Task item => Set down the full listing exactly as given. Any pictures are to be left out.

Records shown =>
──────────────────────────────
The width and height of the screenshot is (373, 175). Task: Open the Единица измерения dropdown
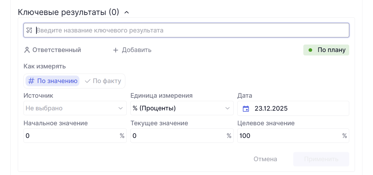[182, 108]
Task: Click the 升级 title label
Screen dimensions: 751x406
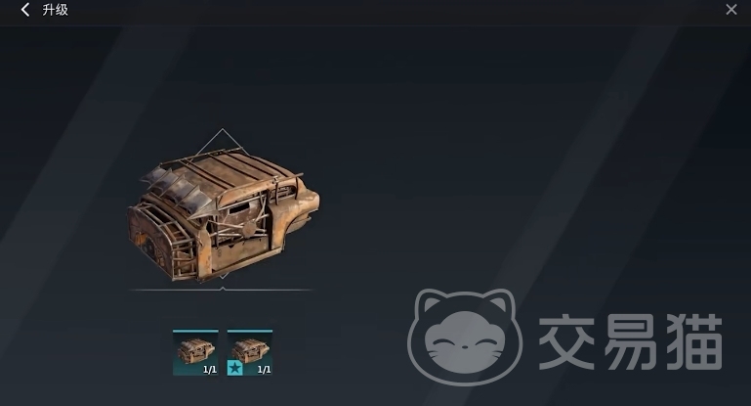Action: tap(55, 10)

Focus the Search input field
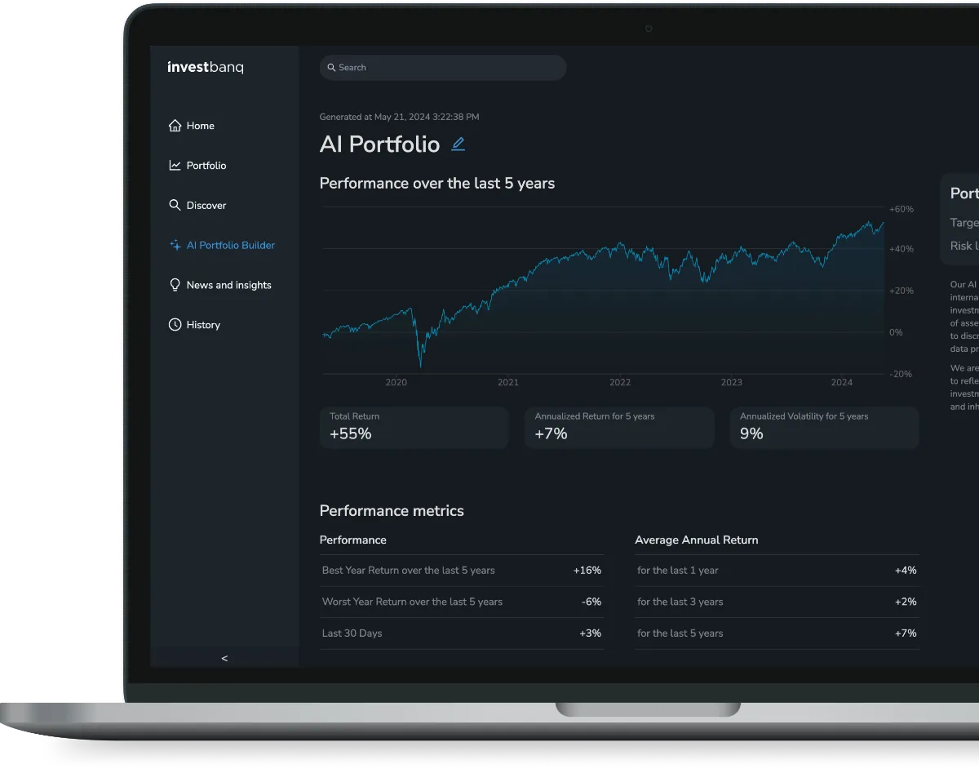tap(443, 68)
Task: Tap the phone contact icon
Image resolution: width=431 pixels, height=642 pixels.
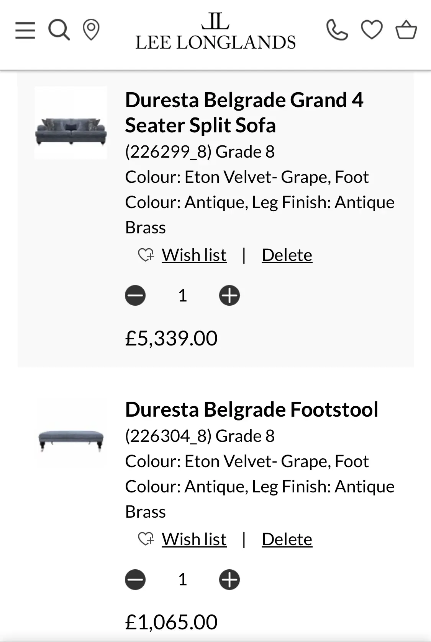Action: [x=337, y=30]
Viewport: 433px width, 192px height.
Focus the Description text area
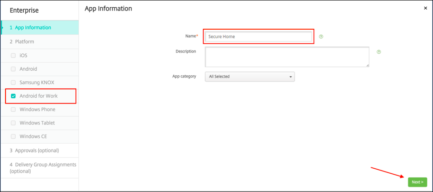coord(287,57)
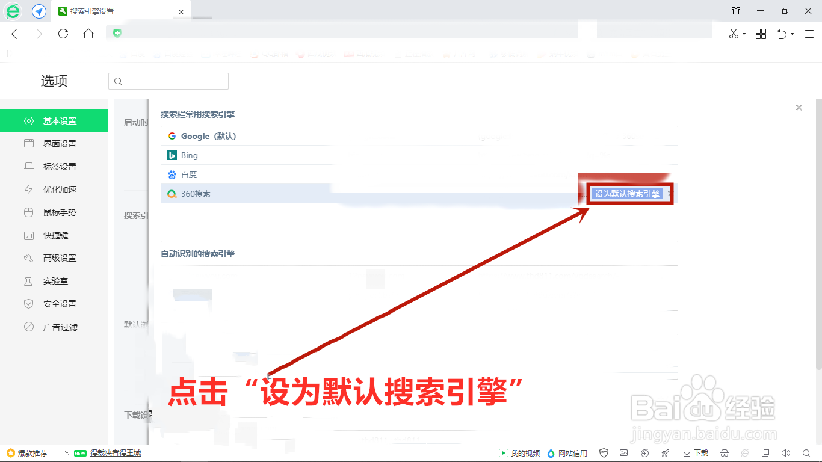Expand the dropdown arrow beside the undo icon

point(793,34)
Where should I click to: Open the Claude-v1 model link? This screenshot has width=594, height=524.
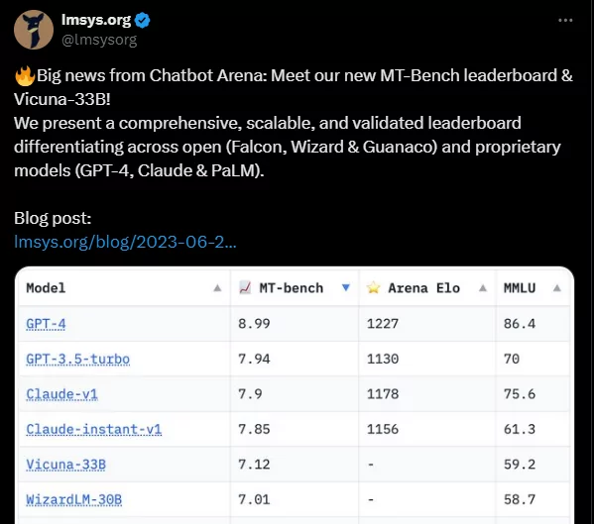pos(62,394)
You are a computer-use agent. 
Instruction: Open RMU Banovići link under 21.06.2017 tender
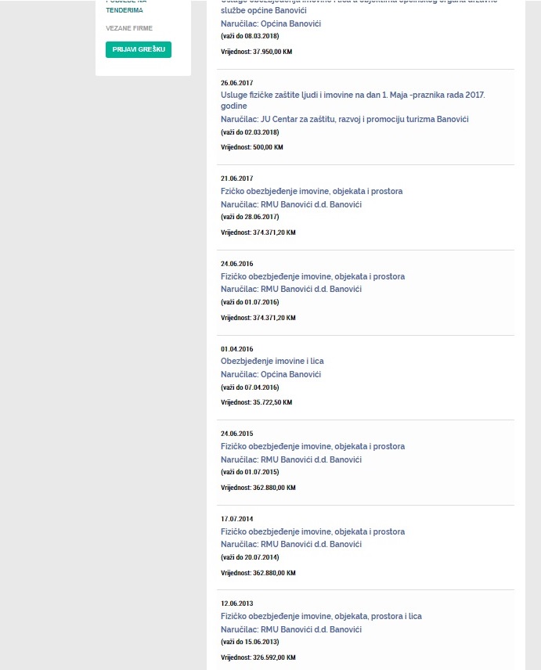[x=291, y=204]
──────────────────────────────
Your solution =>
The width and height of the screenshot is (373, 175). Task: Open the Единица измерения dropdown
[182, 108]
Task: Click the 升级 title label
Screen dimensions: 751x406
Action: tap(55, 10)

Focus the Search input field
tap(443, 68)
Task: Tap the phone contact icon
Image resolution: width=431 pixels, height=642 pixels.
Action: [x=337, y=30]
Viewport: 433px width, 192px height.
Focus the Description text area
coord(287,57)
Expand the dropdown arrow beside the undo icon

point(793,34)
Where should I click to: Open the Claude-v1 model link? This screenshot has width=594, height=524.
pos(62,394)
You are a computer-use agent. 
Instruction: Open RMU Banovići link under 21.06.2017 tender
[x=291, y=204]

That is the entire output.